Business Model Math Validation

This skill moves beyond product “art” (UX, delight, features) to analyze the underlying “math formula” that determines business survival. It ensures that product leaders don’t spend years polishing a solution that is structurally incapable of returning a profit.

The Core Principle: The Business as an Equation

Every company is an equation where you pour investment into one side and get returns out the other. If the foundational equation is broken, no amount of product iteration, elegant design, or high-quality execution can save it.

The Validation Process

1. Identify the Foundational Equation

Define the relationship between your primary costs and your revenue drivers.

  • Content/Inventory Cost: Is the cost to produce or acquire the “value” fixed or variable? (e.g., Quibi’s $2B bespoke content vs. YouTube’s user-generated content).
  • Acquisition Strategy: Is the growth organic/word-of-mouth or dependent on paid acquisition (CAC)?

GIVEN DATA ▸
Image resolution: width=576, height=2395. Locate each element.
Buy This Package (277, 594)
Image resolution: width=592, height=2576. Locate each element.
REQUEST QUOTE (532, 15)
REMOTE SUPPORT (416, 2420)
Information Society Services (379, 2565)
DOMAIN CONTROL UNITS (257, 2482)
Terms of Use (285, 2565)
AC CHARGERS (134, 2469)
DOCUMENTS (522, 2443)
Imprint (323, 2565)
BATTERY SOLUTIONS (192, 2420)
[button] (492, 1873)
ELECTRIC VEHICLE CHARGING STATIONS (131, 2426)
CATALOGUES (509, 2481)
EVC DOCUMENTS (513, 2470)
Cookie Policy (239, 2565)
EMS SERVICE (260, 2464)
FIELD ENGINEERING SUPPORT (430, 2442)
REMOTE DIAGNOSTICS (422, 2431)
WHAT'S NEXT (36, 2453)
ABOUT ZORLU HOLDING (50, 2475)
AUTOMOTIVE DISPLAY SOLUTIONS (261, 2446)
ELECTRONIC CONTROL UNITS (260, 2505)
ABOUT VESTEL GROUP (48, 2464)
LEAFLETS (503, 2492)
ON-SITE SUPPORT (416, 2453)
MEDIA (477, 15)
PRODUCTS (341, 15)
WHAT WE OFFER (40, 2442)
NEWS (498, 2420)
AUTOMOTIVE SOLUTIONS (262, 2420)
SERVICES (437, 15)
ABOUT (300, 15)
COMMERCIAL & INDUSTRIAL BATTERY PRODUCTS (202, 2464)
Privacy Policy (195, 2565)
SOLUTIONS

PROBLEM DETAILS ▸ Write out the part of the business model validation text starting at "This skill moves" and ending at "can save it.". These entries have nothing to do with the business model validation text.

SOLUTION TO THE PROBLEM ▸
This skill moves beyond product “art” (UX, delight, features) to analyze the underlying “math formula” that determines business survival. It ensures that product leaders don’t spend years polishing a solution that is structurally incapable of returning a profit.

The Core Principle: The Business as an Equation

Every company is an equation where you pour investment into one side and get returns out the other. If the foundational equation is broken, no amount of product iteration, elegant design, or high-quality execution can save it.